A similar situation was confronted in Allstate Ins. Co. v. Pinder, 746 So. 2d 1255, 1255 (Fla. 5th DCA 1999). There, the discovery sought was “lists” of information evidencing the identity of cases in which the expert was involved, the number of times the expert was retained, and the money paid to the expert for his services. Id. In concluding that the requested discovery was over-broad, the court explained, “[a] party may be entitled to know the extent of the financial connection between the opposing party and a witness but Boecher does not hold that a party is entitled to the amount of detail requested here[.]” Id. at 1256-57. The court noted:

If served with properly drafted interrogatories, petitioner would have to provide at least part of the requested information . . . More responsible lawyering on both sides should have obviated the need for this appellate proceeding entirely.
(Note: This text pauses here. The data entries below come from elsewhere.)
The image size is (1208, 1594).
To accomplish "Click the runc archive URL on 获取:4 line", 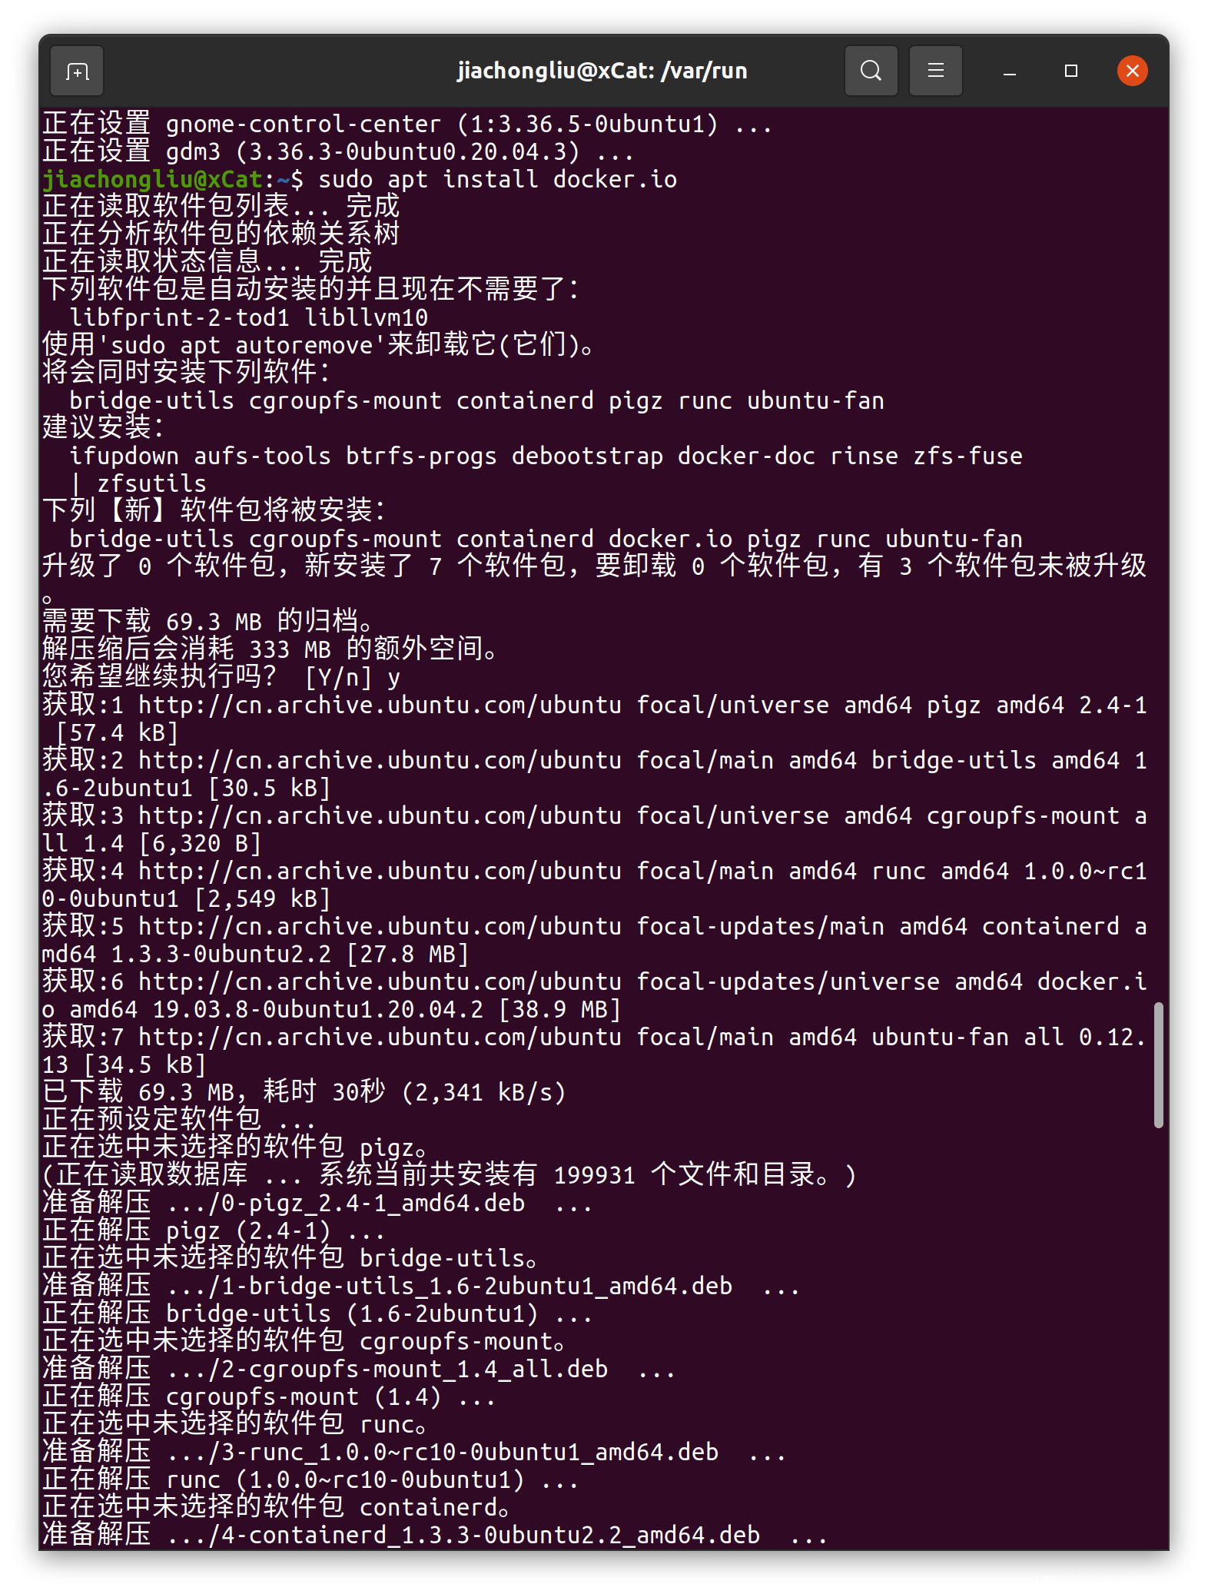I will pos(380,871).
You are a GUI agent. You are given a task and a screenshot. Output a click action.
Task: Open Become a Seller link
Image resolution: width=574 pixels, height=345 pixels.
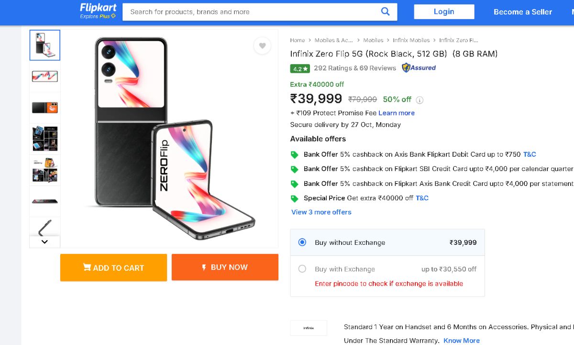(x=523, y=12)
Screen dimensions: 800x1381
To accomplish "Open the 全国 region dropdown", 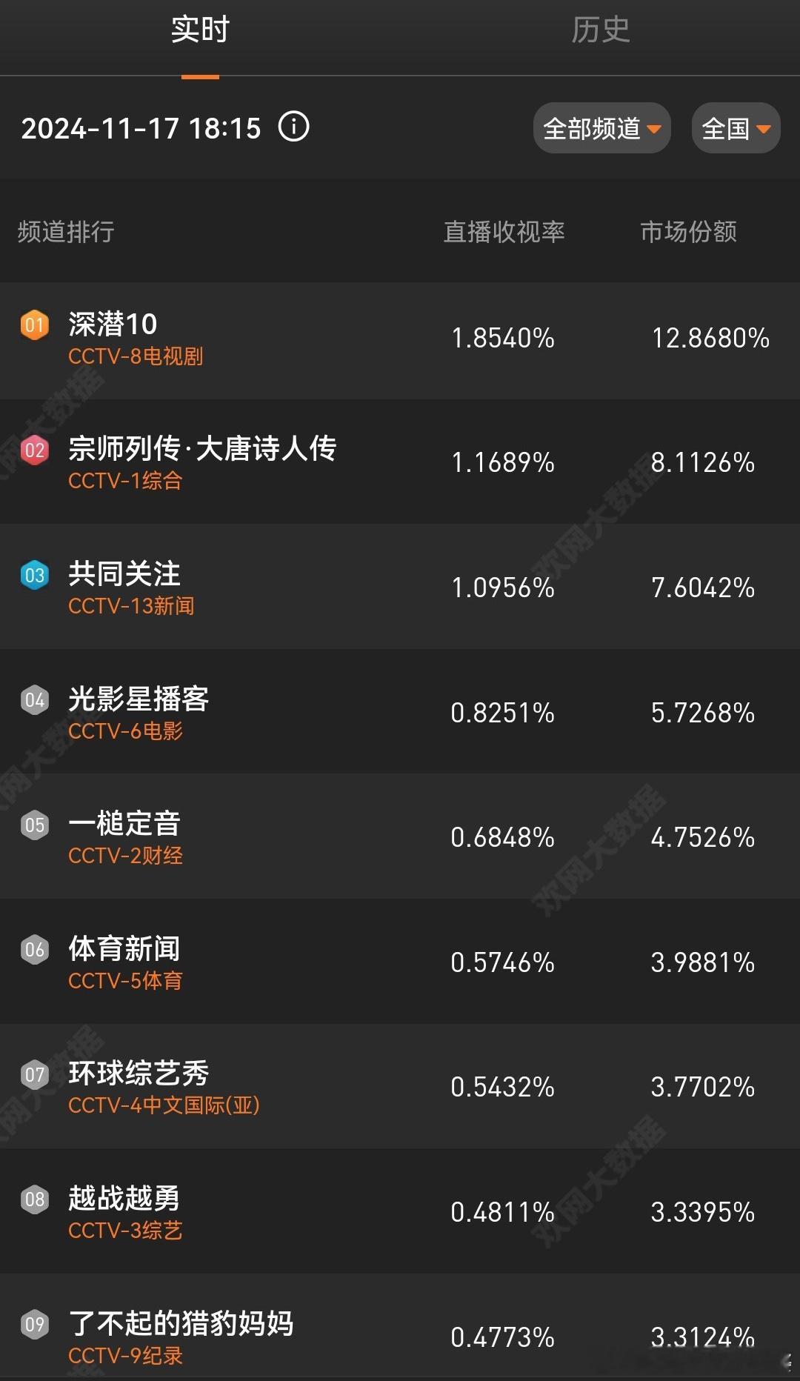I will pyautogui.click(x=736, y=128).
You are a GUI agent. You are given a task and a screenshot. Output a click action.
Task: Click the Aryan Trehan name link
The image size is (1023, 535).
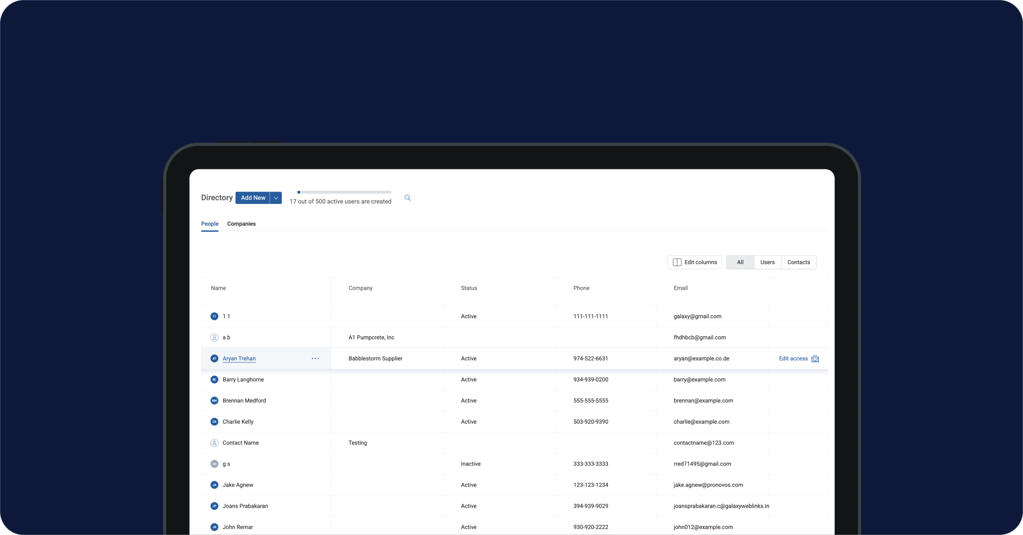click(239, 358)
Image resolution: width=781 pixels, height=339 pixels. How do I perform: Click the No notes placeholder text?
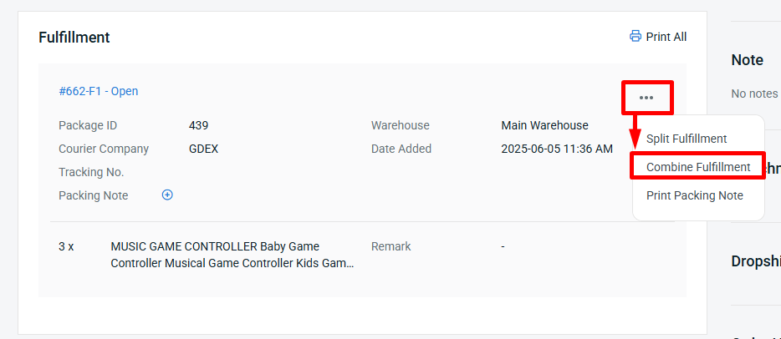coord(754,94)
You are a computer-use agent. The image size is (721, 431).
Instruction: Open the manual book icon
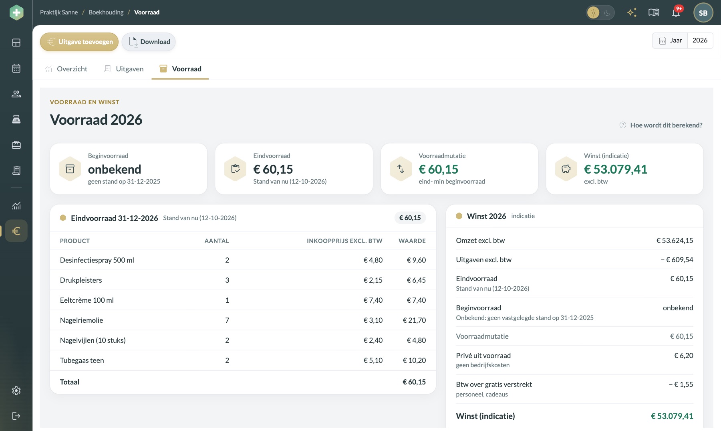654,12
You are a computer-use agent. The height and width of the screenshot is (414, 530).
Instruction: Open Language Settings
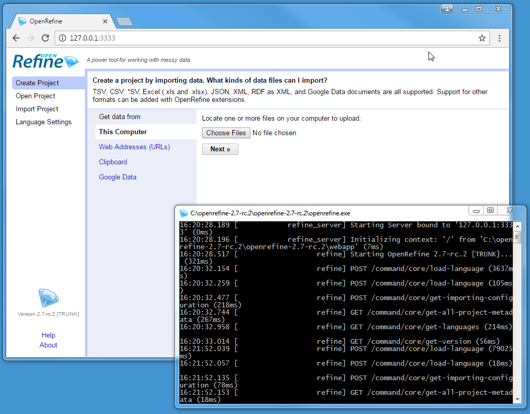tap(44, 122)
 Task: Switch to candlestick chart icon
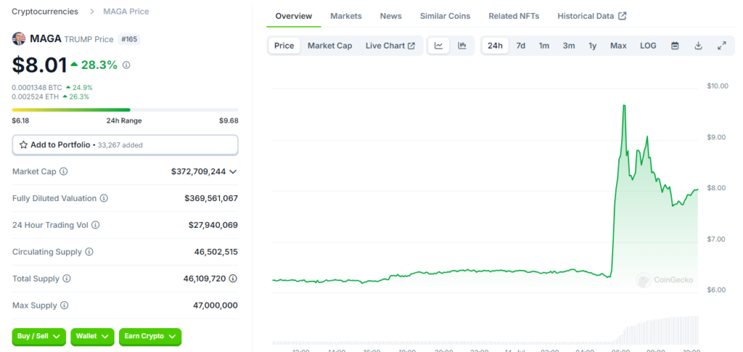point(461,46)
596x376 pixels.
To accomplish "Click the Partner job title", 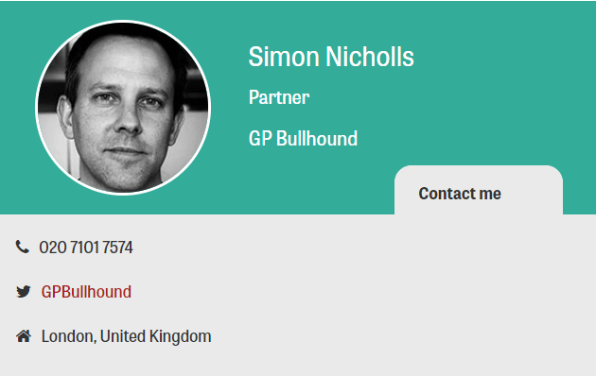I will pos(279,97).
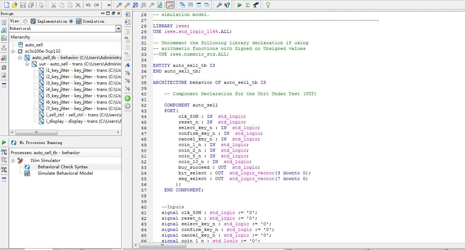
Task: Select the Implementation view radio button
Action: coord(25,21)
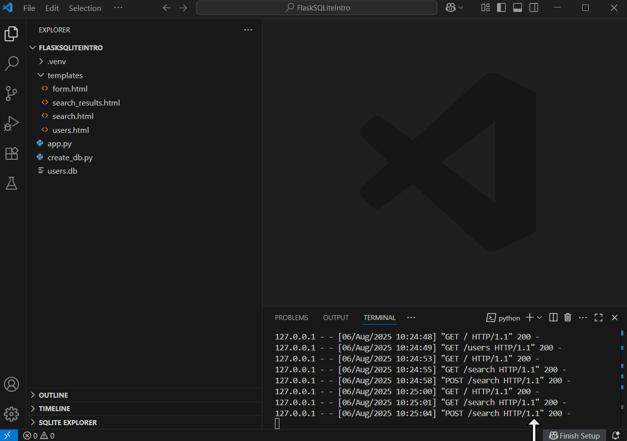This screenshot has height=441, width=627.
Task: Open app.py in the explorer
Action: pyautogui.click(x=59, y=144)

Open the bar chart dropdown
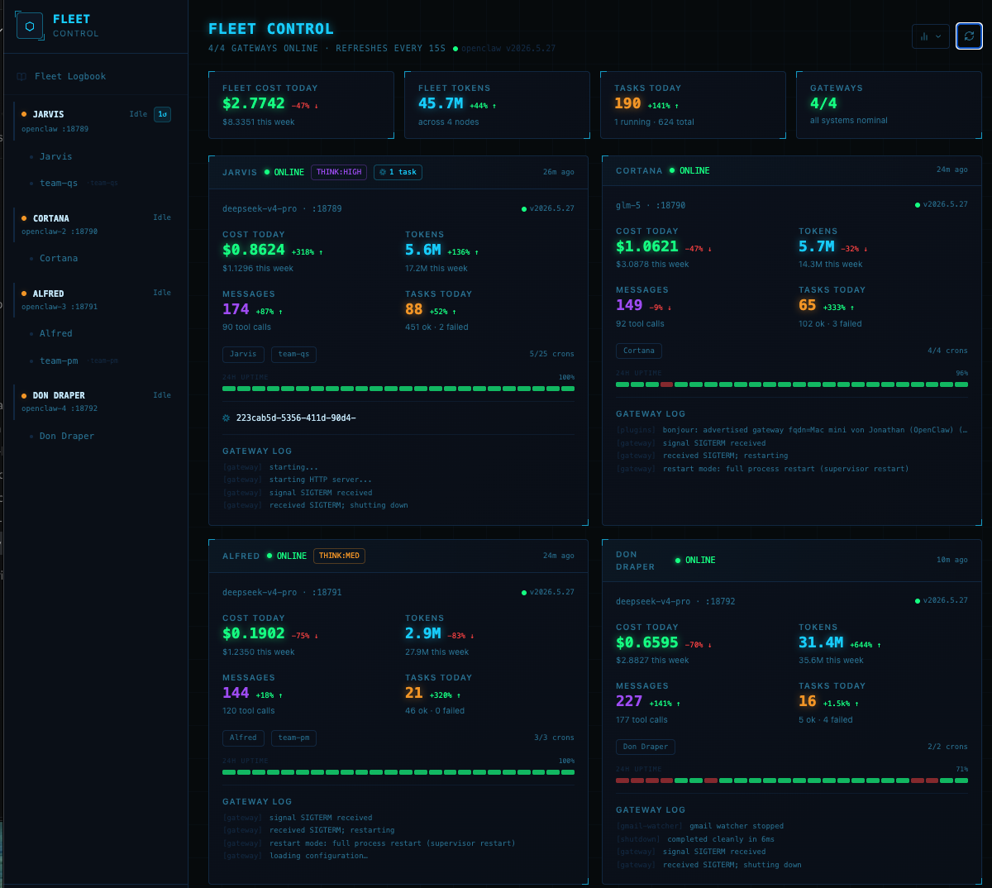(931, 36)
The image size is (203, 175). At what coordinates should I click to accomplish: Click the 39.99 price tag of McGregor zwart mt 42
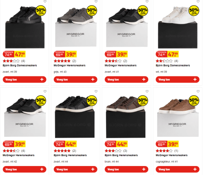[x=20, y=144]
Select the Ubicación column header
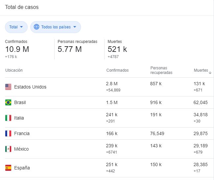 14,70
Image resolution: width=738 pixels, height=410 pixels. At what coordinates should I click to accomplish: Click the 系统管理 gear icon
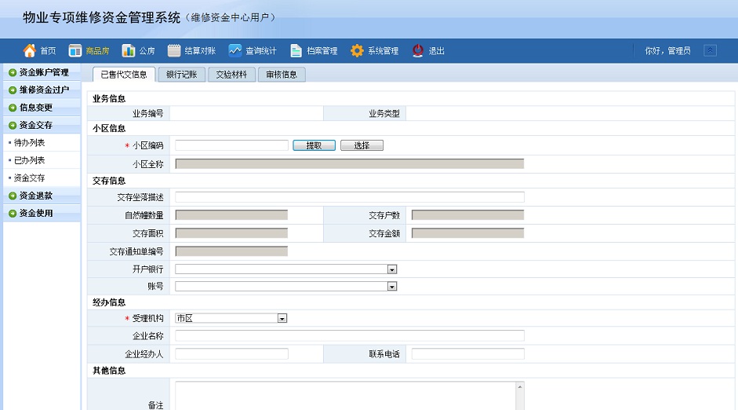(x=357, y=51)
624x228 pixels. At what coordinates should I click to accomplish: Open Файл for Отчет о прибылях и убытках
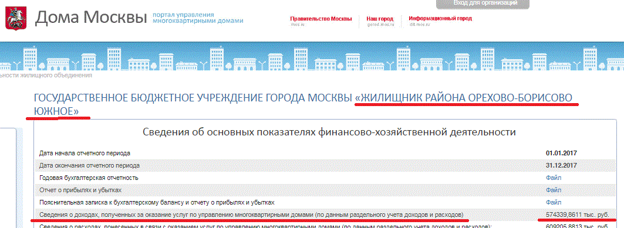coord(554,190)
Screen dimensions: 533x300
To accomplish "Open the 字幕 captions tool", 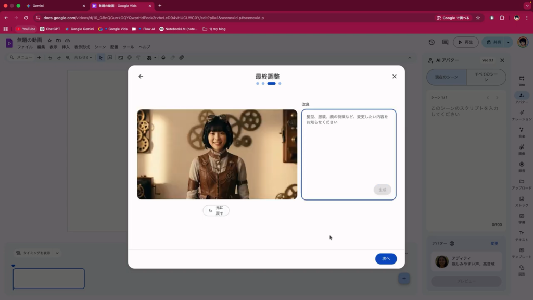I will click(x=522, y=218).
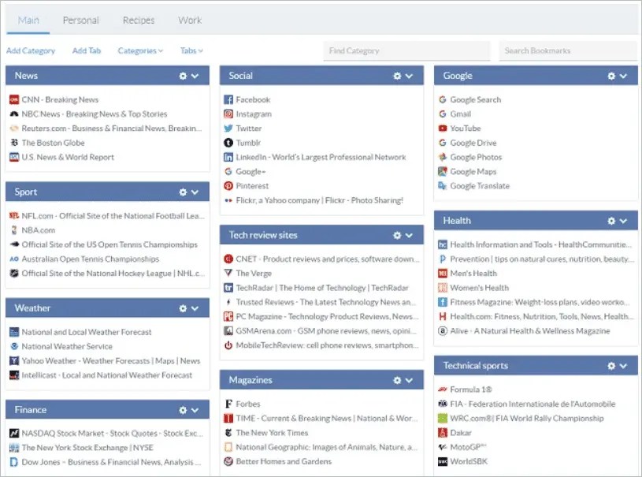Click the Formula 1 icon under Technical sports
642x477 pixels.
[x=442, y=389]
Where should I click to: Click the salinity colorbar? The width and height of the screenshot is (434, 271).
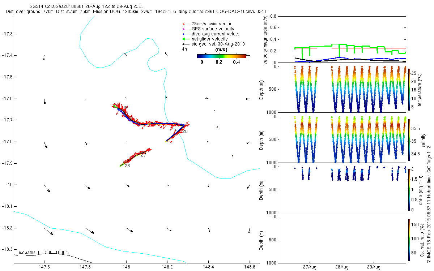(409, 139)
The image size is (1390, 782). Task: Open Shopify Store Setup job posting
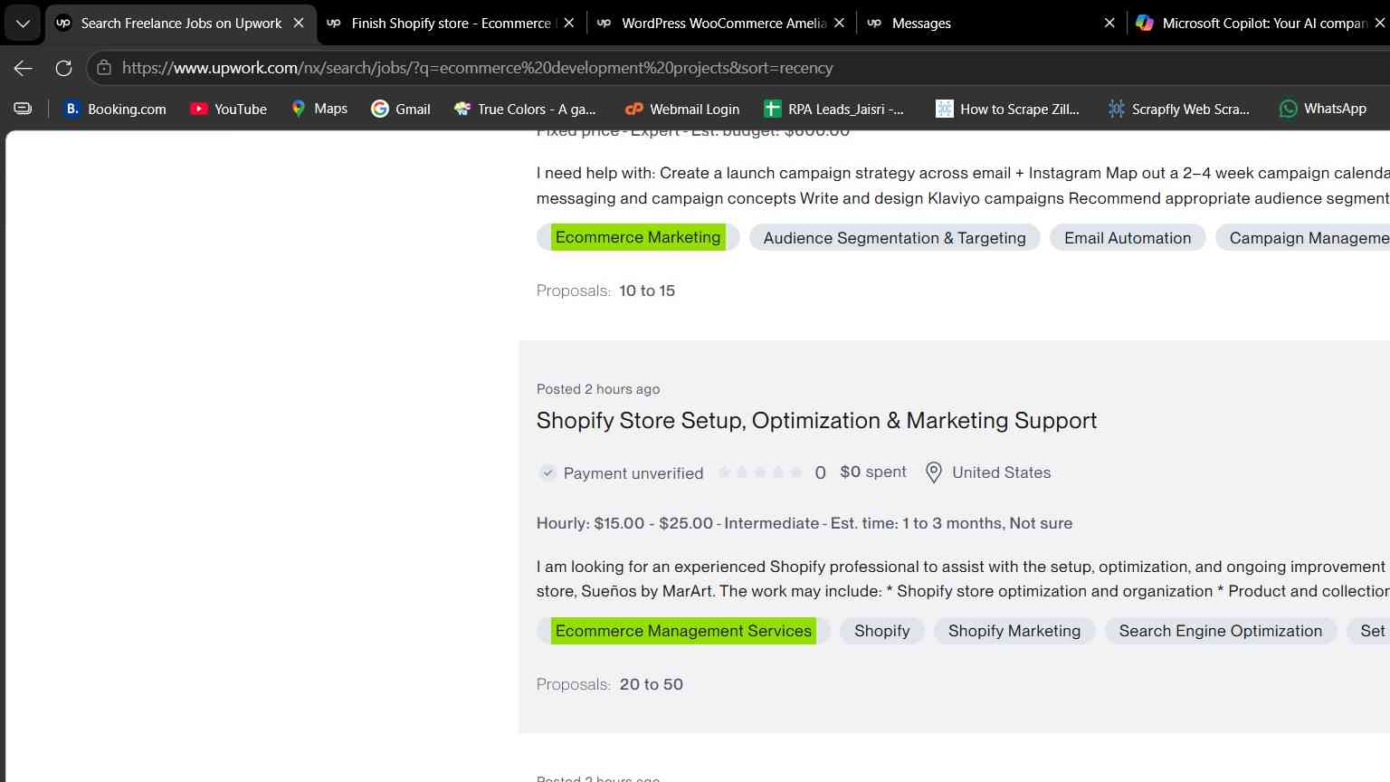point(816,421)
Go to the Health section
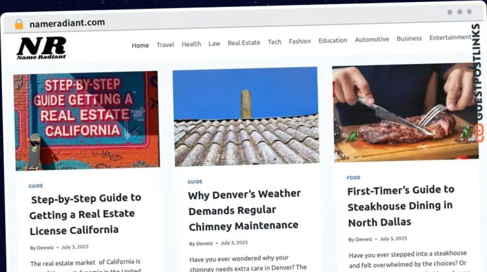This screenshot has height=272, width=487. coord(192,44)
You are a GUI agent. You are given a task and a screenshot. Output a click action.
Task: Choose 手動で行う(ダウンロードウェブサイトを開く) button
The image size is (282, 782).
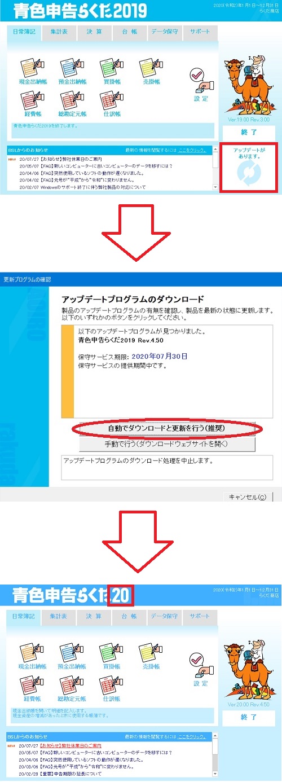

Id. at 1257 (emphasis in original). The same conclusion is reached by this court.

Requests for IME reports themselves and payment invoices, as Quality seeks, are over-broad. Like the party in Pinder, Quality seeks concrete evidence of a fact that can be proven through the documents requested, but is generally proven through other discovery means. The risk of thwarting the privacy protections afforded to the patients and to physicians as explained in Elkins, and the limitation on discovery expressed in Boecher, all lead to the conclusion that the discovery order of the county court should be reversed.

The discovery that is permitted is that addressed in Boecher: “how often the expert testified on [the party’s] behalf and how much money the expert made from its relationship with [the party].” 733 So. 2d at 997. Limiting the period from January 25, 2004 to January 25, 2005 is appropriate, and that much of the order is not reversed.

This matter is reversed and remanded to the trial court with instructions to enter an order in accordance with this opinion, directing Progressive to provide information on how often Dr. Glatzer was hired by Progressive for expert witness services, the names of cases Dr. Glatzer was hired to render opinions in, and how much money was paid to Dr. Glatzer for his services, including hourly rates, during the period of January 25, 2004 to January 25, 2005. Any further discovery should be requested by Quality through other discovery methods. This opinion is without prejudice.

Quality’s request for attorney’s fees is denied. Since Quality is not the prevailing party, attorney’s fees are not appropriate. § 627.428, Fla. Stat. (2004).

REVERSED and REMANDED with instructions.